**TASK PROMPT**
After locating the line that contains "Choose options (91, 652)" in the data below, set down exactly that line and each one after it through the line that contains "Ver Calendário (998, 1851)", and nothing more.

**LISTED RECORDS**

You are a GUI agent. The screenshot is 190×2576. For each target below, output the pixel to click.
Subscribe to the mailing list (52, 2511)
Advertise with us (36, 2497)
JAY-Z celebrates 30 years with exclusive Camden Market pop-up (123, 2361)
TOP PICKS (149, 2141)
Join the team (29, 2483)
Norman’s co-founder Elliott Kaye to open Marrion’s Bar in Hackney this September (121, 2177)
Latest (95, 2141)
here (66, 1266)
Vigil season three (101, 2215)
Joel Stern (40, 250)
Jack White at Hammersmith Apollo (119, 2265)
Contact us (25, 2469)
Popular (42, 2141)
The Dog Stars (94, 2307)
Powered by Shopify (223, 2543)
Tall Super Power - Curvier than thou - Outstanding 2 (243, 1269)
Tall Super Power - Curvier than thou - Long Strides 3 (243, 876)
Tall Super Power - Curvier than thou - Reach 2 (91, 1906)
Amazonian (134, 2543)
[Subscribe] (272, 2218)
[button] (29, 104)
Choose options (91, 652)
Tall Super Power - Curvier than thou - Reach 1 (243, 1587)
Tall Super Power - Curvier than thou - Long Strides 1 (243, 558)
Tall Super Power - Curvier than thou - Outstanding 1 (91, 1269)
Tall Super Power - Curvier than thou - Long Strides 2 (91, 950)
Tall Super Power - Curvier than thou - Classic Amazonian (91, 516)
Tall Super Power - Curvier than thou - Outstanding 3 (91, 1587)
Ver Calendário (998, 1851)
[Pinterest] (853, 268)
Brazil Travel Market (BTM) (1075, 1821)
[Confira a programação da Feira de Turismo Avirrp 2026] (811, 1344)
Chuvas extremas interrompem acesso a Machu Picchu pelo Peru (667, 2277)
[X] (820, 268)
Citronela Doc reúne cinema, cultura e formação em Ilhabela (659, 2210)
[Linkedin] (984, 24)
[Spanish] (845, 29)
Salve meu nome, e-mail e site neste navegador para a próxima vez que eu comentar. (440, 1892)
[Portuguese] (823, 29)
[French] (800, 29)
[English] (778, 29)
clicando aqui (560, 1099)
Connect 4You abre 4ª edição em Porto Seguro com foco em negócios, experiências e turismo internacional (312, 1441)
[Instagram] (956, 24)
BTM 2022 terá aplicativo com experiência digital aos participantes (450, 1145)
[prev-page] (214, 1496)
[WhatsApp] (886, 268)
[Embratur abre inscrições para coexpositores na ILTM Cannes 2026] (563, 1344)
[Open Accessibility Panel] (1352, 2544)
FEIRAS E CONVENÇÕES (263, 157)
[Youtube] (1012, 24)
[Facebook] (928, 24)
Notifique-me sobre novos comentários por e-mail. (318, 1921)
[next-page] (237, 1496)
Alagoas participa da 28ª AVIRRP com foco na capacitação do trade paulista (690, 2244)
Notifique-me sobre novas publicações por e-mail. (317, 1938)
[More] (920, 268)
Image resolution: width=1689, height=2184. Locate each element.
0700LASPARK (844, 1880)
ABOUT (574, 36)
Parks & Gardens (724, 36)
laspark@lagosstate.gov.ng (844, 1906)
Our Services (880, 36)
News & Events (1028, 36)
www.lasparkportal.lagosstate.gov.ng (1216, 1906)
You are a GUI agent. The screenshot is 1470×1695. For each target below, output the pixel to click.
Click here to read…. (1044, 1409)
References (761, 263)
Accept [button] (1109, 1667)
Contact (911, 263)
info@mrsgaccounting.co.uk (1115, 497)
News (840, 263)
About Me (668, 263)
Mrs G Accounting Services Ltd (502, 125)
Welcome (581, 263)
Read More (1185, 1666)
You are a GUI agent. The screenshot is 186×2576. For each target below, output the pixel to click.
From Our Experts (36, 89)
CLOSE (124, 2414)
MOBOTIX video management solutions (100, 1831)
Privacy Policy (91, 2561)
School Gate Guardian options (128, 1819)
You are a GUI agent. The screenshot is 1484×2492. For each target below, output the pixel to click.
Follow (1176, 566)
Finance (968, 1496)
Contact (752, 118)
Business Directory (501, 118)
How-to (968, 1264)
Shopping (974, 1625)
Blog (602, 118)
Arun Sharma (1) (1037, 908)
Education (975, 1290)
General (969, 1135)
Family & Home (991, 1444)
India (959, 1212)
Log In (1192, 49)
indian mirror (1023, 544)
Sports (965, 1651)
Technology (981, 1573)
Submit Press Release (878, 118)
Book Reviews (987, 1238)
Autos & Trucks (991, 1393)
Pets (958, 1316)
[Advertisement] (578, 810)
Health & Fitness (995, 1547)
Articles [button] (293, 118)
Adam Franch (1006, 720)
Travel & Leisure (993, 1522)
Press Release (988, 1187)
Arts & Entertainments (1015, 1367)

**RESPONSE BELOW**
Choose options (91, 652)
Tall Super Power - Curvier than thou - Reach 1 (243, 1587)
Tall Super Power - Curvier than thou - Long Strides 1 (243, 558)
Tall Super Power - Curvier than thou - Outstanding 1 (91, 1269)
Tall Super Power - Curvier than thou - Long Strides 2 (91, 950)
Tall Super Power - Curvier than thou - Classic Amazonian (91, 516)
Tall Super Power - Curvier than thou - Outstanding 3 (91, 1587)
Ver Calendário (998, 1851)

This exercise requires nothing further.